Winning algorithm in 2019 Malaria DREAM Challenge SubChallenge 2.
Transfer learning from in vivo to in vitro samples.
python main.py [-h] [--train_path TRAIN_PATH] [--valid_path VALID_PATH]
[-m MODEL_TYPE] [--no_quantile] [-n USE_TOP_FEATURES]
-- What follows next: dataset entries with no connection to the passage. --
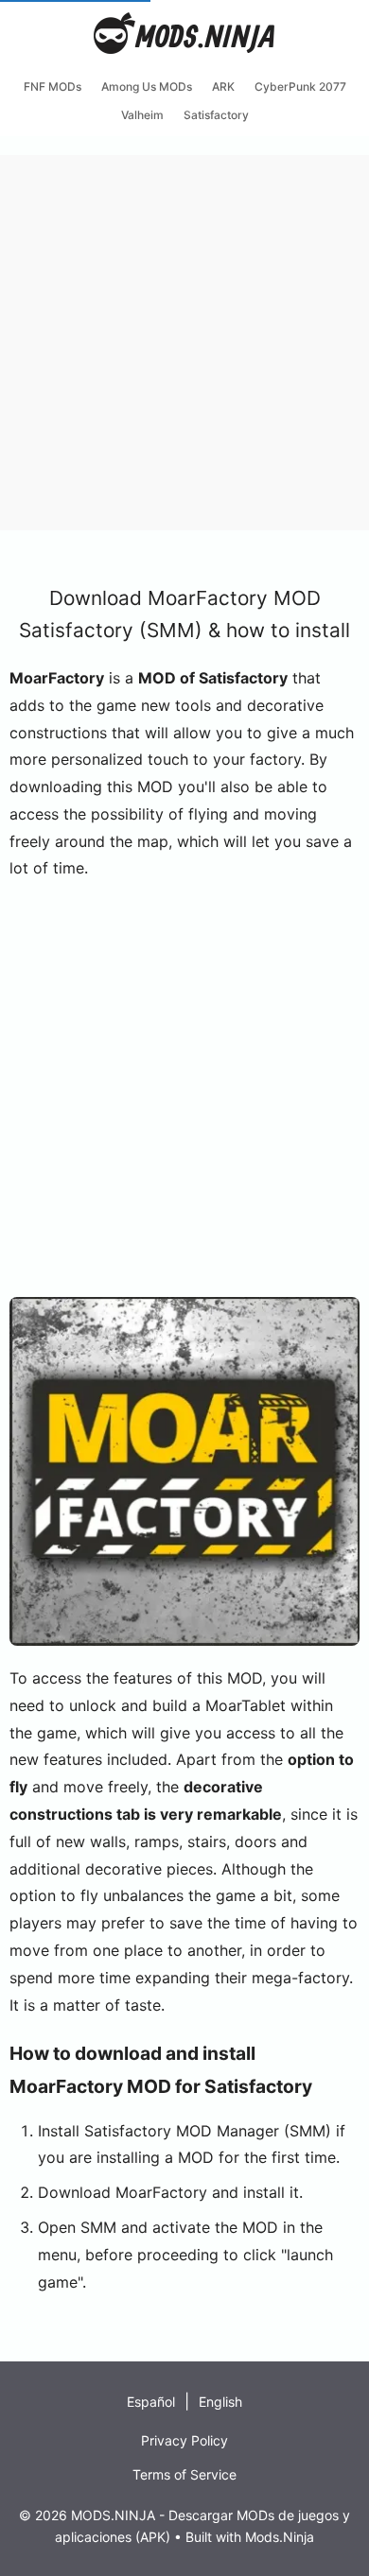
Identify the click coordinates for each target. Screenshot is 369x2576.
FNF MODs (52, 86)
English (220, 2402)
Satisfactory (216, 115)
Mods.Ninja (279, 2537)
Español (151, 2402)
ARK (223, 86)
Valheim (142, 115)
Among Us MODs (146, 86)
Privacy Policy (184, 2440)
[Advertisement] (184, 339)
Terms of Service (184, 2474)
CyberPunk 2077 (300, 86)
[--feature_selection_mode]
Pipeline for buidling Malaria Artemisinin resistance in vivo prediction models and transfer learning on in vitro datasets.
optional arguments:
-h, --help show this help message and exit
--train_path TRAIN_PATH
path to your training data, in .csv format
--valid_path VALID_PATH
path to your transfer validation data, in .csv format
-m MODEL_TYPE, --model_type MODEL_TYPE
machine learning models to use:
lgb: LightGBM;
xgb: XGBoost;
rf: Random Forest;
gpr: Gaussian Process Regression;
lr: Linear Regression;
default: lgb
--no_quantile if specified, do not use quantile normalization.
-n USE_TOP_FEATURES, --use_top_features USE_TOP_FEATURES
if specified, used top features based on shap analysis.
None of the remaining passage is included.